Your tasks.
(a) Answer these questions about the paragraph on nucleic acid vaccines:
(i) For which two kinds of disease is nucleic acid-based vaccination called particularly attractive?
(ii) What are the main technical challenges of using nucleic acid vaccines?
(iii) Which two parameters should be considered during initial research development of a genetic vaccine?
(b) From the paragraph on nucleic acid vaccines, retype the passage starting at "Nucleic acid-based vaccination" and ending at "the delivery method.".
(c) Extend the paragraph on nucleic acid vaccines, picking up after its final sentence.

Nucleic acid-based vaccination is a promising technology that is particularly attractive to prevent or treat infectious diseases and cancer. A nucleic acid vaccine consists of a genetic sequence that is administered in vivo to be taken up by cells that will express at their cell surface or secrete the encoded antigen for induction of an immune response. Main technical challenges associated with the use of nucleic acid vaccines are efficacy and safety. To address these challenges, it is important to take into account the following parameters during initial research development of a genetic vaccine: the type of nucleic acid used and the delivery method.

Recorded information.

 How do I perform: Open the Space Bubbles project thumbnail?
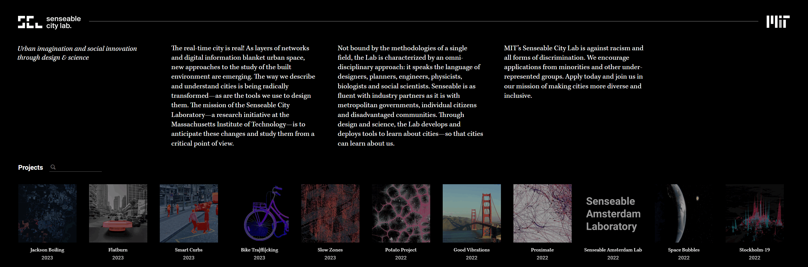pyautogui.click(x=684, y=213)
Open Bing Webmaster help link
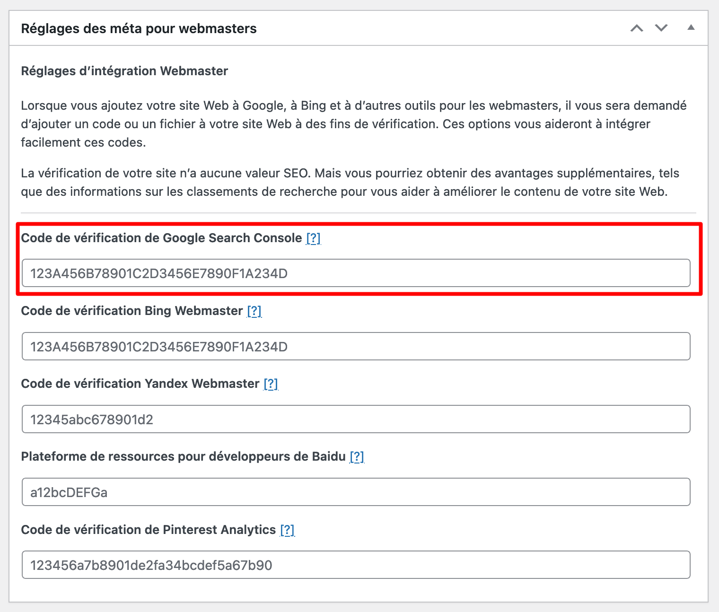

Answers provided.
(a)
(i) Infectious diseases and cancer.
(ii) Efficacy and safety.
(iii) The type of nucleic acid used and the delivery method.

(b)
Nucleic acid-based vaccination is a promising technology that is particularly attractive to prevent or treat infectious diseases and cancer. A nucleic acid vaccine consists of a genetic sequence that is administered in vivo to be taken up by cells that will express at their cell surface or secrete the encoded antigen for induction of an immune response. Main technical challenges associated with the use of nucleic acid vaccines are efficacy and safety. To address these challenges, it is important to take into account the following parameters during initial research development of a genetic vaccine: the type of nucleic acid used and the delivery method.

(c)
Nucleic acid vaccines usually consist of engineered plasmid DNA and more recently also of messenger RNA sequences that encode for a specific antigen. While plasmid DNA is relatively inexpensive and easy to manufacture, their main drawback is efficacy. This is linked to the fact that plasmid DNA needs to be i) delivered into a tissue and ii) delivered into the cell nucleus for transcription and translation of the encoded antigen to occur. To improve delivery of naked plasmid DNA into tissues, cationic polymers have been developed to efficiently encapsulate it. in vivo-jetPEI® from Polyplus-transfection®, a linear polyethylenimine-based reagent, is currently the most successful, renowned and safe DNA transfection reagent suitable for in vivo delivery of DNA vaccines. in vivo-jetPEI® has been used in several DNA vaccination approaches, such as immunization against human papillomavirus, hepatitis B virus and HIV using several administration routes, respectively subcutaneous injection, intravenous injection and topical application (more details on in vivo transfection database).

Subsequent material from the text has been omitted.